CONSTITUENTS’ CONTENTS

After eliminating 1/10 outliers (23 samples) from 230 Gentiana scabra Bunge

samples, the remaining 207 effective samples were divided respectively into 138 and 69

calibration and validation samples in the ratio of 2:1. Statistical assessments on the

gentiopicroside and swertiamarin contents in each data set are shown in Table 4.2. The

differences of average, standard deviation, and coefficient of variation (CV) of the

effective samples in the calibration and validation set were all less than 0.05 %.

Table 4.2 The target constituents’ contents of effective samples, calibration set, and

validation set in Gentiana scabra Bunge.

Sample #

Gentiopicroside Content (%) Swertiamarin Content (%)

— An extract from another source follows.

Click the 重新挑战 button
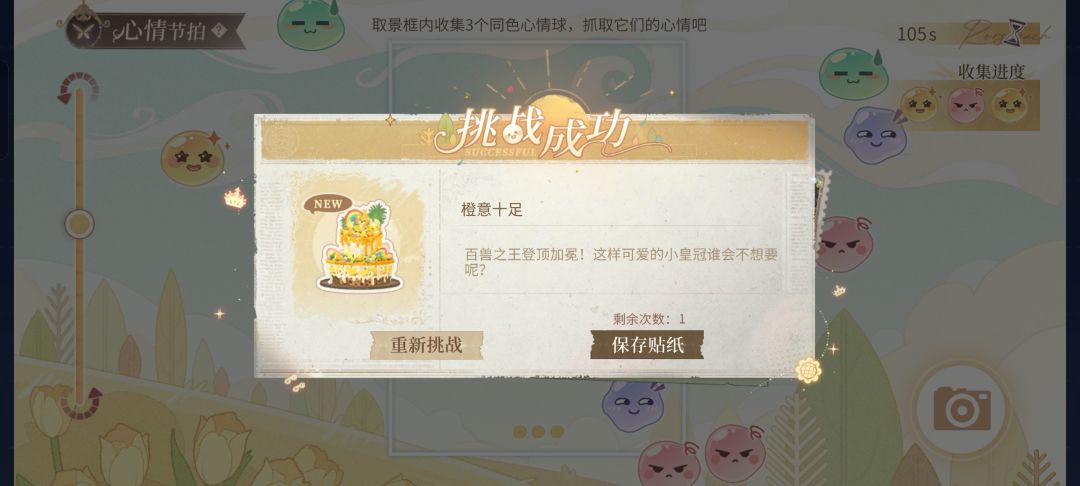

Mean (Min. - Max.) SD CV Mean (Min. - Max.) SD CV

Effective Samples 207 4.72 (1.59 - 8.77) 1.52 0.32 0.69 (0.12 - 2.15) 0.49 0.72

Calibration Set 138 4.73 (1.59 - 8.77) 1.53 0.32 0.69 (0.12 - 2.15) 0.49 0.72

Validation Set 69 4.72 (1.92 - 8.19) 1.51 0.32 0.68 (0.12 - 1.72) 0.49 0.72

The NIR spectra of the 207 Gentiana scabra Bunge samples were acquired by using

the MSC treatment. As shown in Fig. 4.1(A), absorption peaks were found in both the

visible region of blue light (452 nm) and red light (666 nm), since the chlorophyll in

Gentiana scabra Bunge absorbs the majority of blue and red light when involved in

photosynthesis. The spectra of tissue culture and the shoot were similar, which could be

attributed to the fact that during the domestication period the tissue is mainly composed

of shoots, since the root development of Gentiana scabra Bunge is not obvious at that

time. Contrarily, the root spectra in the visible region showed a significant difference,

with high absorption occurring from green to yellow light (492 to 586 nm) and low

absorption (flat waveform) from orange to red light (606 to 700 nm). This could be due

to lack of chlorophyll in the roots of Gentiana scabra Bunge plant, hence reducing the

absorption of blue and red light, while reflecting green light.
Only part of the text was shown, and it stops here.